Zendata, a provider of AI governance and data privacy solutions, is emerging from stealth with the aim of increasing understanding around data usage. Backed by $2 million in a funding round led by PayPal Ventures, First-hand Alliance, Geek Ventures, and Altari Ventures, Zendata will continue to develop its platform while expanding its customer base.
Data risk management is a crucial component of modern business, where factors such as increased regulatory pressures, the demand for AI and LLM integrations, and the rising risk of data breaches necessitate its existence. The tools available on the market today, however, focus more on data loss prevention with an auxiliary focus on privacy and compliance, ultimately lacking vital context around data usage, according to Nara Pappu, founder and CEO of Zendata.
Other tools “don't take into account contexts that already exist within the company in things like privacy policies, data sharing agreements, and other documentation or policies,” said Pappu. “They [also] take a long time to integrate and don't offer remediation capabilities, leaving the onus on the company to go fix it.”
To help resolve this data dissonance, Zendata AI Governance leverages AI, machine learning (ML), and natural language processing (NLP) techniques to interpret the public facing surfaces of a company—from its privacy policies on its website to third party data collection, triggered cookies, and more.

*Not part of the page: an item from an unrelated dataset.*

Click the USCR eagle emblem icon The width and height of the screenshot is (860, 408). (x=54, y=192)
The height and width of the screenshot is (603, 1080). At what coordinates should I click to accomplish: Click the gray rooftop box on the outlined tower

Once collected, this information is used to integrate privacy by design across the entire data lifecycle, merging a company’s unique context with robust compliance.

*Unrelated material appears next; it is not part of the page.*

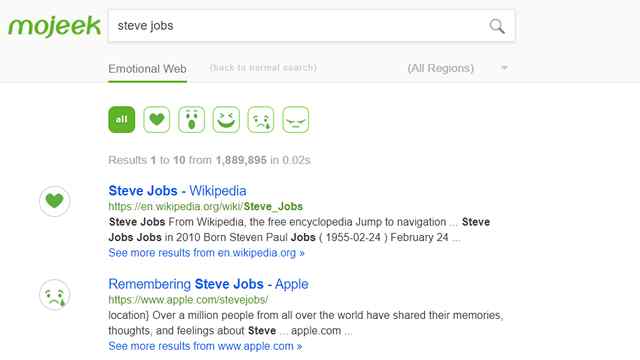
Task: Expand the (All Regions) dropdown
Action: point(458,68)
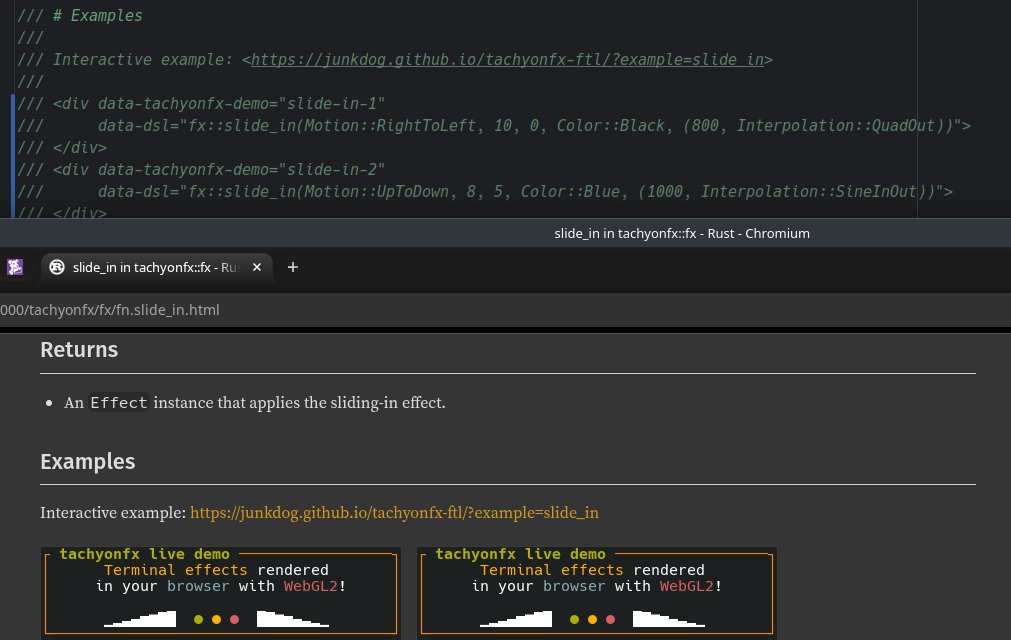Open the purple IDE icon in the taskbar
1011x640 pixels.
tap(14, 267)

As opposed to the manual, labor-intensive mapping of a company’s public facing surfaces done by an engineer, Zendata automates the process with greater efficiency, capable of ingesting an entire website—with over 1,000 pages—in a couple of hours, according to Pappu.

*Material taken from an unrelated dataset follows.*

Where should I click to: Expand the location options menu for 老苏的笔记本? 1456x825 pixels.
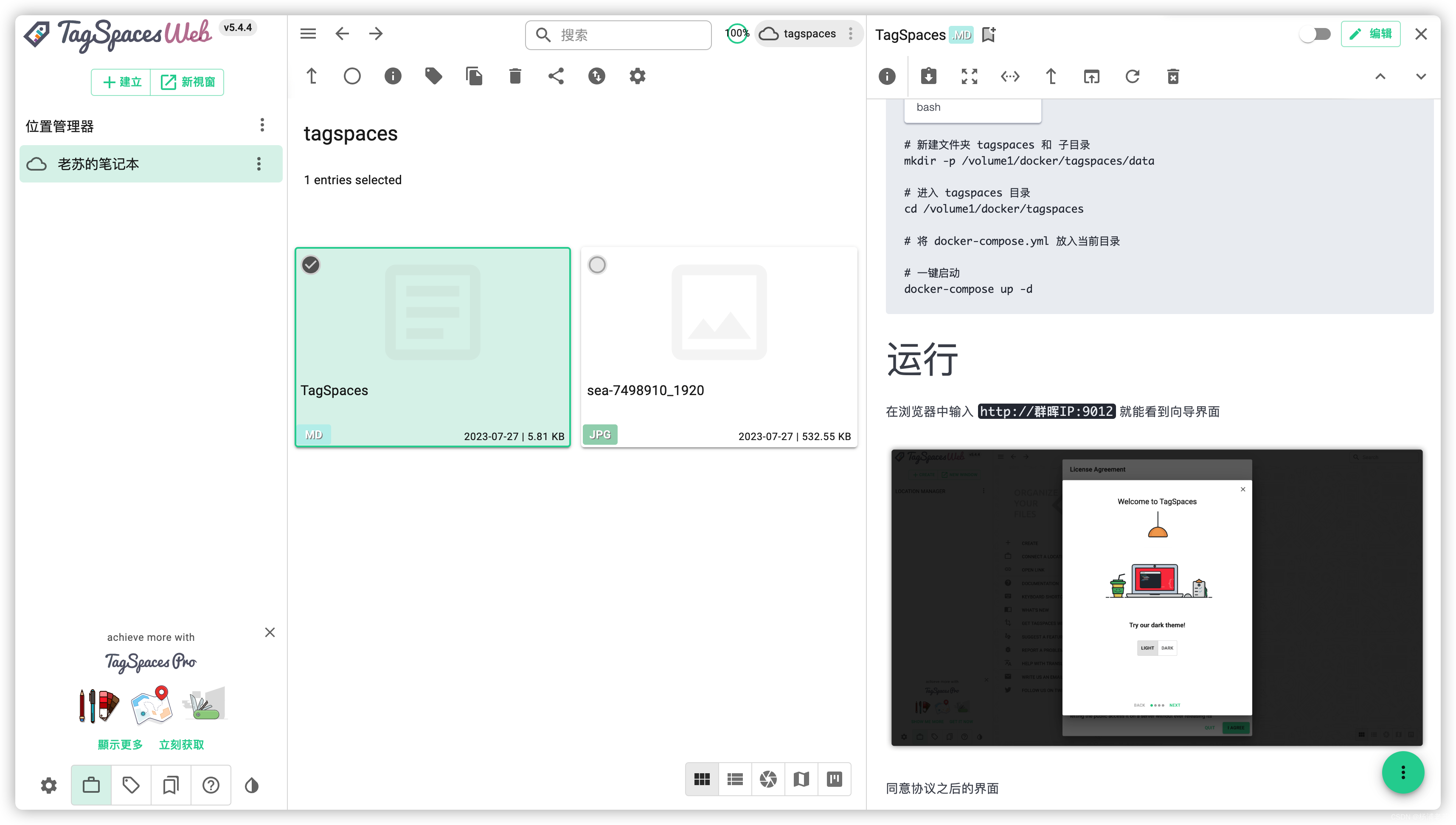coord(259,164)
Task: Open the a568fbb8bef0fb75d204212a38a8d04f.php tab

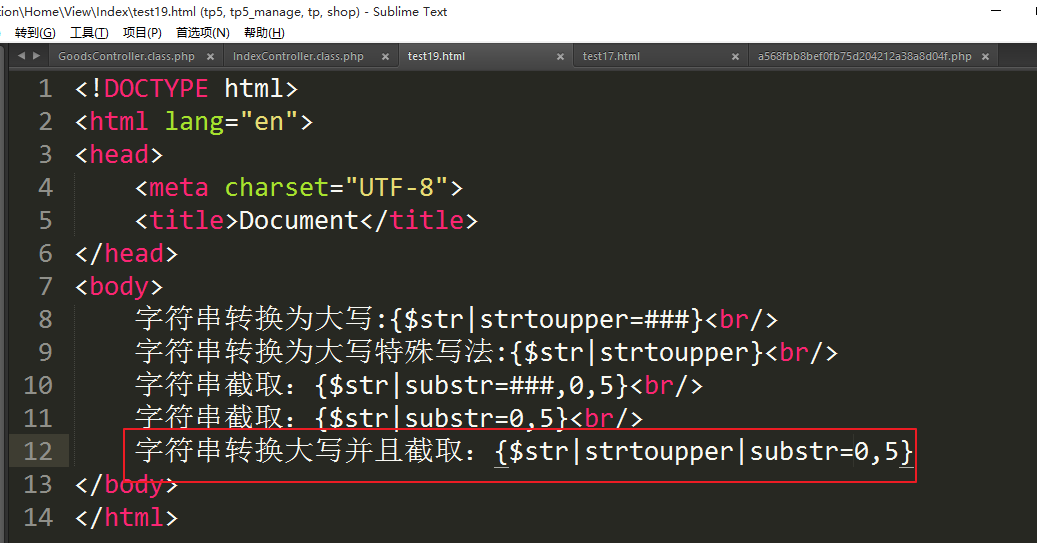Action: point(864,57)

“There's been a barrier to entry…the companies that can afford this [AI governance] are the bigger guys. We want to make it easy to integrate and utilize so even if you're a mid-market company, we can identify and mitigate these risks,” Pappu explained. “It goes beyond just privacy and compliance. Even if there's no privacy regulation, with things like AI adoption and companies moving from third-party processes to more first-party driven marketing activities, [AI governance] would be a broader need.”
Further emphasizing the importance of privacy and compliance, Zendata does not touch any of a company’s personal information—only the metadata and data flows of the enterprise. No data is retained and is deleted immediately after the information is processed.
Zendata’s platform will continue to embark on ways to simplify enterprise governance, with plans to incorporate AI model evaluation and amplifying its remediation capabilities, noted Pappu.